For example, the layer of absorbent electro-optical material comprises a mixture of at least two different electrochromic compounds, the mixture being arranged to exhibit a non-homogeneous color distribution when subjected to an electrical field, notably a distribution creating a pattern roughly approximating a natural iris.

It is notably possible to choose compounds that have different voltage thresholds and/or transformation kinetics, such that it is possible to control the resulting color by choosing the amplitude of the voltage applied and/or the duration of application of the voltage. For example, in the case of a mixture of electrochromic compounds, the selection of the color can be made by modulating the voltage applied. For example, the application of a voltage V1 activates one color, for example red, and the application of a higher voltage V1+ΔV activates another color, for example blue, in addition to the first. In this case, the activation of the compound of higher activation voltage necessarily leads to the activation of the compound of lesser activation voltage, which may not be the case when using two distinct layers each containing an electrochromic compound.

A neutral electrochromic compound (that is to say one that is black or transparent) disposed in front of a colored background (for example green or blue) can also be used, and produce a change of color of the lens, notably of the luminance, when it changes state. It is then possible to act on the duration of application of the electrical field and on the transformation kinetic to gradually modulate the luminance of the color of the lens. For example, a high duration of application of the field leads to a strong darkening of the compound, and therefore a great reduction of the luminance; on the other hand, a shorter duration of activation leads to a lesser darkening, and therefore a lesser reduction of the luminance.

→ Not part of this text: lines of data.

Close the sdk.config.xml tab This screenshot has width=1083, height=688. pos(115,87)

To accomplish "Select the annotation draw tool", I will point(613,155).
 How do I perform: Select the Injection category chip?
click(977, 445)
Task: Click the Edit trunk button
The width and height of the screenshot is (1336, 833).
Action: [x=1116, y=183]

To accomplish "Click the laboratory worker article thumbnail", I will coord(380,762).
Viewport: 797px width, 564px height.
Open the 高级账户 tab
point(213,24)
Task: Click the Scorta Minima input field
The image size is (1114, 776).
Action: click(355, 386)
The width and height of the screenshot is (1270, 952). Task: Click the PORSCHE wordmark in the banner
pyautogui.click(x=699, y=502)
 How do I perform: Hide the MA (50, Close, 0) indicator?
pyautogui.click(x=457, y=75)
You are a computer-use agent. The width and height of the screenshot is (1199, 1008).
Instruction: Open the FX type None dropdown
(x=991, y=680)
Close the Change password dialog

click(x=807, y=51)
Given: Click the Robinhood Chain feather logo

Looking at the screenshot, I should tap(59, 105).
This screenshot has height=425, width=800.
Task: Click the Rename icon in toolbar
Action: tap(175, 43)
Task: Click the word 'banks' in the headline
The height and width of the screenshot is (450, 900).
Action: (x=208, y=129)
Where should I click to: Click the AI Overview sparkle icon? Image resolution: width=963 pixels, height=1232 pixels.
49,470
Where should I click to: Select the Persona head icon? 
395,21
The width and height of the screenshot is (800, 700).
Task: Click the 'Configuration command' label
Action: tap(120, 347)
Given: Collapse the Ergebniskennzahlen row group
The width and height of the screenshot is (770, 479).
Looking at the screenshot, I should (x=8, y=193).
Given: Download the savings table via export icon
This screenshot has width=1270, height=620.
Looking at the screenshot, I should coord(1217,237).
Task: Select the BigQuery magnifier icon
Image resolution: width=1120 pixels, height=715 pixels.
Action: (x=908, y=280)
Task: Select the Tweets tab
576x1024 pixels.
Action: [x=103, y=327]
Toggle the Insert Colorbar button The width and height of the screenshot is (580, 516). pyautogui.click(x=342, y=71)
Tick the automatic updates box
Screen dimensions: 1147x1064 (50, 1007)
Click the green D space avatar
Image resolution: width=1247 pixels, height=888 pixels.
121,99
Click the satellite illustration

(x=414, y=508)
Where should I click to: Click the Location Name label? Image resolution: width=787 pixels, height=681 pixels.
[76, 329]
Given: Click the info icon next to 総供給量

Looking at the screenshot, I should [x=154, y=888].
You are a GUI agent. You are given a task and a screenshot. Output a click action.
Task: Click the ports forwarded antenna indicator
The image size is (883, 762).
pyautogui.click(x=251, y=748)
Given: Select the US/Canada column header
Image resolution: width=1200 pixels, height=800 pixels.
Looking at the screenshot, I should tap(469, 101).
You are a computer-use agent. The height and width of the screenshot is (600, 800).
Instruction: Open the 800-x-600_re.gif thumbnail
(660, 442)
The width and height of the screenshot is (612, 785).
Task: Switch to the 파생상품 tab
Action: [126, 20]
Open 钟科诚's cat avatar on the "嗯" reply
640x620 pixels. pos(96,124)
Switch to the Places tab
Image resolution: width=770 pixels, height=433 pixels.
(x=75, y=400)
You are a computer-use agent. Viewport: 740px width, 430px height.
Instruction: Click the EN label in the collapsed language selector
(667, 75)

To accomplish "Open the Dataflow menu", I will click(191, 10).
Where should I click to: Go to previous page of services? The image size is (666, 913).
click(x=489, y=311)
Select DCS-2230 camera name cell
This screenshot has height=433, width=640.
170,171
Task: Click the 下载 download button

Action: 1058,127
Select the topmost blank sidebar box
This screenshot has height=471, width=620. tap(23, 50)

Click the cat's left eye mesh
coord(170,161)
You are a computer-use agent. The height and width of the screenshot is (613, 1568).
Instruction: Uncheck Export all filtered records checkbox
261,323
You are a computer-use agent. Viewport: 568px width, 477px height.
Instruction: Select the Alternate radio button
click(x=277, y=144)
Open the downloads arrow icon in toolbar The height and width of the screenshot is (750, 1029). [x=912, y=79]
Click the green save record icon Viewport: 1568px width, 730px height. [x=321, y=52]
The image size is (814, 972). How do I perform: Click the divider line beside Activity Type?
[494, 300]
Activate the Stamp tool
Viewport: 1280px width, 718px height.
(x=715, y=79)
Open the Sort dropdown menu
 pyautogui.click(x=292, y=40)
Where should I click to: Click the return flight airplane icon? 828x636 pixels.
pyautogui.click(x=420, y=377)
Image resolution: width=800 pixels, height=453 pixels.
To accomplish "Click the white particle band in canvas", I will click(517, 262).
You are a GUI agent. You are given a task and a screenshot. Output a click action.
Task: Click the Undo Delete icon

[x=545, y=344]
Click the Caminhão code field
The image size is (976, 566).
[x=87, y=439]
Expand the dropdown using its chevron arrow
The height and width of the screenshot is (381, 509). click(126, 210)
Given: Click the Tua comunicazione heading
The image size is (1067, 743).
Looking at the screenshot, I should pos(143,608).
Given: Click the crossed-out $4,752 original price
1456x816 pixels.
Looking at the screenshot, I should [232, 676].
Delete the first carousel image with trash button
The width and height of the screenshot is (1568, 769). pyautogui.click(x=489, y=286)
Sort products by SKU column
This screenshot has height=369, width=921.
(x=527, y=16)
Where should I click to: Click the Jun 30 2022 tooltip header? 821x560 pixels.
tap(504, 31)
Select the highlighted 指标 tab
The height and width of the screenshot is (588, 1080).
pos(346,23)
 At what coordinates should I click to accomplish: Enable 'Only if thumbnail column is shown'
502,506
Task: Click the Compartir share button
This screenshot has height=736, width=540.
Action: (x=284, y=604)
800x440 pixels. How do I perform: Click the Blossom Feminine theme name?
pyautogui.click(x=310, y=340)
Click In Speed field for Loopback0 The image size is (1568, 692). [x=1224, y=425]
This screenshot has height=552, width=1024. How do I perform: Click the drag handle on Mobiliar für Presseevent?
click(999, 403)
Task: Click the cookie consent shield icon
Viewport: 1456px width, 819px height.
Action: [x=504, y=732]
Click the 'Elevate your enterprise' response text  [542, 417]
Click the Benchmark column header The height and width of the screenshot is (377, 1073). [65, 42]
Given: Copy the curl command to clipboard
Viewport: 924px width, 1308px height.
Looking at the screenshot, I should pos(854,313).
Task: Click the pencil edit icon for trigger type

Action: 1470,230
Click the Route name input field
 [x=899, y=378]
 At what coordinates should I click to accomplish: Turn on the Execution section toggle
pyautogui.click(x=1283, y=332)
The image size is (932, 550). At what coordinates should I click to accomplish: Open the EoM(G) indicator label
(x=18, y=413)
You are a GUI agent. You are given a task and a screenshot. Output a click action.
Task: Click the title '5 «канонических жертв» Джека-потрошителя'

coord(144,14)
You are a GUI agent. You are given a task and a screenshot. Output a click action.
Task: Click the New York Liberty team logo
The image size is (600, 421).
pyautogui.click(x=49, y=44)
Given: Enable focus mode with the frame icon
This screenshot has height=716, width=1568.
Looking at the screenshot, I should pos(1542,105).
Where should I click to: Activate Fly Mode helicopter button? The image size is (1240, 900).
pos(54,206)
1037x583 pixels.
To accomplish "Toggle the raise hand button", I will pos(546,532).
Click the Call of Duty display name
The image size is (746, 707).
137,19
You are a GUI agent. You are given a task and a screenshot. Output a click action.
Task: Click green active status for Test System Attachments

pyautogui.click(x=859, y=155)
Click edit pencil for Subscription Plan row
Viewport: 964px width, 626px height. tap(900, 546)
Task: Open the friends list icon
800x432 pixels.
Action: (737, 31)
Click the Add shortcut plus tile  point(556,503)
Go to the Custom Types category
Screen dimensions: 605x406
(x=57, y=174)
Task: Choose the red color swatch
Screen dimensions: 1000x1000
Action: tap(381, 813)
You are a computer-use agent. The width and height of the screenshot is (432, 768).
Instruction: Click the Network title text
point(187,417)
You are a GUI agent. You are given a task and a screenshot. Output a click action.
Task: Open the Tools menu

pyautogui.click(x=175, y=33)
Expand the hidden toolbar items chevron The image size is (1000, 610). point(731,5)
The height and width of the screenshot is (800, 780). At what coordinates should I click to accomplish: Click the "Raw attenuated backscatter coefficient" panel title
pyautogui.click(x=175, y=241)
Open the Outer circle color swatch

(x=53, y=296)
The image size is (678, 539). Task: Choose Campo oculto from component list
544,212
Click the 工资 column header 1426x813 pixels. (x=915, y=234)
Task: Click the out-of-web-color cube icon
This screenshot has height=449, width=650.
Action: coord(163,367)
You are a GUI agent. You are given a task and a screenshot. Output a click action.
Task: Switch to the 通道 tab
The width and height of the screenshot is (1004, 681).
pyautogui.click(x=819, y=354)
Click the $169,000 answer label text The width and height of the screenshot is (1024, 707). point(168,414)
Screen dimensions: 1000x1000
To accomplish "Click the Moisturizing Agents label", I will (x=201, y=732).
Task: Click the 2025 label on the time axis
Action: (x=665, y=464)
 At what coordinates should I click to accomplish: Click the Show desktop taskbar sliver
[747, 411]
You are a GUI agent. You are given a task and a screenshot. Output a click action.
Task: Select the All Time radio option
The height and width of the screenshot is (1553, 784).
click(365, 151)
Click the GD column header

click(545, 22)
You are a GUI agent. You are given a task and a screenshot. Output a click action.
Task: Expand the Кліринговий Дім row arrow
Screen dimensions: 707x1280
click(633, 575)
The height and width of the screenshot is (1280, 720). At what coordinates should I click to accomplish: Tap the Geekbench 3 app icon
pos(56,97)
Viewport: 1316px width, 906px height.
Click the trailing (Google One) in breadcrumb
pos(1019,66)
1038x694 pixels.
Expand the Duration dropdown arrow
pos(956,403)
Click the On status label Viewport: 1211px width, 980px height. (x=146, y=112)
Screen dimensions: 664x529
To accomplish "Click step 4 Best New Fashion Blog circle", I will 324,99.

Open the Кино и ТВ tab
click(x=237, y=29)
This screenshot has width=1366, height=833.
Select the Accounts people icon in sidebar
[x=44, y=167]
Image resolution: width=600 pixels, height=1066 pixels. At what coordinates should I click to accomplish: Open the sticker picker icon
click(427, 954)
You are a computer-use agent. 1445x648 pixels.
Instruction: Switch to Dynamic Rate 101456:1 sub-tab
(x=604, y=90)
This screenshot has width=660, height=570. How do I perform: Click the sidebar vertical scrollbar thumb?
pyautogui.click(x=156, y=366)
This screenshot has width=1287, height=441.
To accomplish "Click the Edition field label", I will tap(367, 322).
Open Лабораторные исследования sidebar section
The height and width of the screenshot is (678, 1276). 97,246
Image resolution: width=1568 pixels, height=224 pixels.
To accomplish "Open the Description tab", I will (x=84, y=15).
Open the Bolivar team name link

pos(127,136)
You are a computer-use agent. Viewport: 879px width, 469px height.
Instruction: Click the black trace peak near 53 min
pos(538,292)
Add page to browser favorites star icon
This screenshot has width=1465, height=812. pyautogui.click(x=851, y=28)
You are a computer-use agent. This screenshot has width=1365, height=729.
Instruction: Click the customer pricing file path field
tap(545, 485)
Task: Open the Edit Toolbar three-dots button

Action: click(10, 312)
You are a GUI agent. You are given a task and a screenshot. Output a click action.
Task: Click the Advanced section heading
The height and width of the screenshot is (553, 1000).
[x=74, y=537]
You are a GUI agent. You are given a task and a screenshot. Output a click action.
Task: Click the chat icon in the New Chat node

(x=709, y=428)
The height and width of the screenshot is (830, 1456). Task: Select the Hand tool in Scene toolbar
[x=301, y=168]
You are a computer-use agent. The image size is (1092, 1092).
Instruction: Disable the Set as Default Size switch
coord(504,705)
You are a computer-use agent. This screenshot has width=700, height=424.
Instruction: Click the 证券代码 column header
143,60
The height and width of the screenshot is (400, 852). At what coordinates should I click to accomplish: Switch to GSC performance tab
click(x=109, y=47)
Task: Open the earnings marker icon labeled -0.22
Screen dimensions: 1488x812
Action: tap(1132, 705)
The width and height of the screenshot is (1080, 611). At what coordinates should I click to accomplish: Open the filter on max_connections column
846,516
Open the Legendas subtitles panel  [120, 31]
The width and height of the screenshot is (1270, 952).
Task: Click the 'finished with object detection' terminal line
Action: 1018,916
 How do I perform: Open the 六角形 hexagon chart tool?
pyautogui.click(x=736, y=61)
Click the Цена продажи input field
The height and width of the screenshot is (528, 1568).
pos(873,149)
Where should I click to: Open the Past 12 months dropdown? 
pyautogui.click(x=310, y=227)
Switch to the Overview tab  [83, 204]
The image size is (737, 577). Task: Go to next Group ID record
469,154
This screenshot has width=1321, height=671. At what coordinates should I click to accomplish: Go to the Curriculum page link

It is even possible to use an ink or a mixture of electrophoretic inks as bistable electro-optical material. Examples of electrophoretic inks are described in the article entitled A Full Color Electrophoretic Display, S.J. Telfer et al, 42-4/S.J. Telfer Invited Paper SID 2016 DIGEST.

Activation Device

In order to provoke the change of color of the lens, various activation devices can be used. Preferably, the activation device is radiofrequency, which makes it possible to emit a radiofrequency field which can be converted into electrical energy, for example by inductive coupling, in the lens to power the electronic circuit thereof.

The control can be obtained in one example by simple conversion of energy of the activation field into voltage, from an activation electromagnetic field. In this case, the control signal is reduced to the activation electromagnetic field.

The radiofrequency field emitted by the activation device can also make it possible to control the change of color, either because the electronic circuit is configured to provoke a change of color on each new activation by the radiofrequency field, or because the radiofrequency field carries a control signal which is decoded by the electronic circuit of the lens to produce the corresponding change of color.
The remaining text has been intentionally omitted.